Author, speaker, and blogger, Lori Holden, is currently raising her two kids in Denver, Colorado. She was honored in 2018 by the Congressional Coalition of Adoption Institute (CCAI), as well as by her senator, Michael Bennet, with an Angel in Adoption®Award for exploring the complexities of adoption through her work. Holden’s book, The Open-Hearted Way to Open Adoption, is on required and suggested reading lists at adoption agencies around the country.
You can find her at her award-winning blog at LavenderLuz.com.
What led you to becoming a writer?
I really like the process of clarity, facilitated through writing. Writing helps me articulate my thoughts and be really clear about what I am intending to express. This is especially true with writing for my blog, Lavender Luz, which allows for two-way interaction with my readers. Writing enables me to explore and understand something in a deeper way. It is a form of mindfulness, which reflects my core values and sense of purpose.
What compelled you to write about open adoption, specifically?
First of all, we needed an alternative to family building and so we explored the various avenues for different types of adoption through an agency in our community. At first, open adoption sounded a little freaky to us because of the idea of having another mom around and in our lives. However, ultimately, open adoption sounded whole to me, like we could give our child all their pieces.
What do you mean by open adoption being “whole” ?
What many of us know about adoption comes from the closed era. In those days of closed adoption, there was a prevalent trend of adoptive families denying that significant things had happened in their child’s past. It was considered shameful to be infertile or to have a baby out of wedlock, so it was an era in which secrecy prevailed. Adoptive parents wanted to smooth over all the facts that were either painful or considered shameful to create a “normal” family. The parents were well-intentioned for wanting to save the baby from stigma, but their actions were rooted in shame.
They would act as if families by adoption were no different from families by biology, and that seemed broken to me. You have to acknowledge that something happened when a child lost connection to biology. And a woman lost her baby, and maybe all involved lost some of their dreams. But people buried it and pretend it didn’t happen. People would go to great lengths, employing elaborate methods of denial, including faking pregnancies and stating false facts on birth certificates.

__Source material__:
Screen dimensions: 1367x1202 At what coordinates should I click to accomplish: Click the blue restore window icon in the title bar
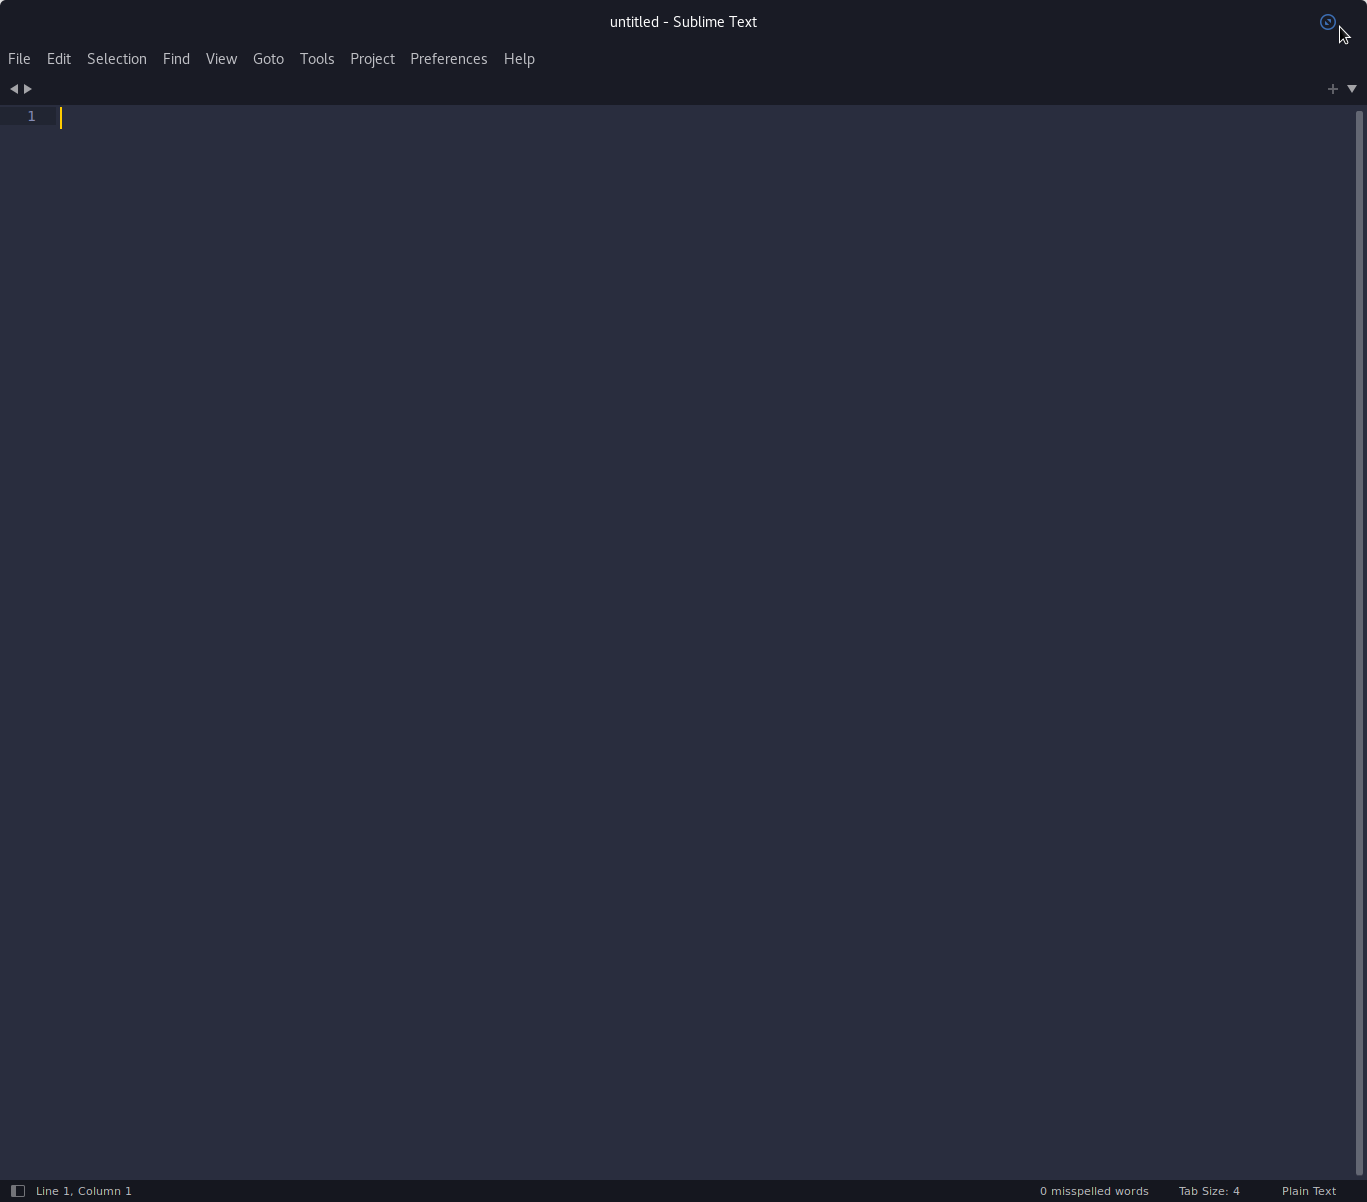click(x=1328, y=22)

__Problem 1__: Reproduce the passage of the Lori Holden interview starting with "I really like" and going on through "all their pieces.".
__Problem 2__: List every question the interviewer puts to Holden in the Lori Holden interview.
__Problem 3__: Continue the Lori Holden interview from the point where it stops.

__Final answer 1__:
I really like the process of clarity, facilitated through writing. Writing helps me articulate my thoughts and be really clear about what I am intending to express. This is especially true with writing for my blog, Lavender Luz, which allows for two-way interaction with my readers. Writing enables me to explore and understand something in a deeper way. It is a form of mindfulness, which reflects my core values and sense of purpose.
What compelled you to write about open adoption, specifically?
First of all, we needed an alternative to family building and so we explored the various avenues for different types of adoption through an agency in our community. At first, open adoption sounded a little freaky to us because of the idea of having another mom around and in our lives. However, ultimately, open adoption sounded whole to me, like we could give our child all their pieces.

__Final answer 2__:
What led you to becoming a writer?
What compelled you to write about open adoption, specifically?
What do you mean by open adoption being “whole” ?

__Final answer 3__:
The result of the secrecy and denial is that there will be missing pieces in a child’s life, and there are consequences to ignoring those pieces: an “either-or” perspective emerges between adopted children’s current family and their past. This means that a child must deny part of themselves, which is damaging.
When the internet broke through, it allowed people like first parents and adoptees to join their voices together, and people came to realize that their negative experiences with adoption were not isolated after all. With this newfound openness a different narrative emerged: adoption in a more authentic form started to become normalized.
Even today, however, open adoption seems daunting to many. You ask yourself, “how could I possibly have another woman around and be ok?” and “If I’m not the only mom am I a realmom?” It definitely felt scary for me, but it allowed me to reframe adoption into what israther than trying to hide important pieces of the full picture for the sake of an ideal of what a family shouldlook like.
What is the significance of your book, “The Open- Hearted Way to Open Adoption: Helping Your Child Grow Up Whole”?
The idea to write the book sprang from the content of my blog and my interaction with readers. I wrote the book with my daughter’s birth mom, and we didn’t want it to be based on just one family’s experience with open adoption. We wanted to convey how openness in adoption can work for everyone, not just us. We also wanted to show how you can integrate openness into adoption even in the cases in which contact isn’t possible.
So we did ample research about other families, and this shifted our project from a memoir to a guide.
Can you expand on the idea of openness in any form of adoption?
Openness is not reliant on having contact. Openness has to do with mindfulness, dealing with “what is” in the moment. It is about taking our reactions and turning them into responses. That comes down to a matter of choice. Choosing words and behaviors, tuning into ourselves and our kids, so kids don’t have to deal with our stuff in addition to their stuff. We must join alongside our kids on their journeys, sitting with them in their sadness and through the challenges rather than trying to deny the hurt. Let them lead, especially when they are at the age to lead. By the time kids are nearing adulthood, the only real authority is that connection parents cultivate, which extends beyond adoption and into all aspects of parenting itself.
When you deny your child’s biological history, it is like erecting a wall between them and their roots. But when you do add in contact with biological family, that also invites complexity. At that point the wall then becomes a door.
However, a door isn’t good enough for our kiddos, either. Beyond open adoption, opennessin adoption is like a screen door in which you try to let in all the benefits, but also protect the child from anything that might be harmful or prematurely difficult. It involves doing what is called for in the moment, and figuring out what exactly that is
It’s helpful to think of contact with birth parents the way we think of contact with extended family members. For birthday parties, I invite my sisters and sister-in-law and all the people who are important to my kids. Viewing it this way, the love my children have for their first parents doesn’t subtract from the love they have for me. In open adoption, the math changes: it goes from subtraction and division to addition and multiplication.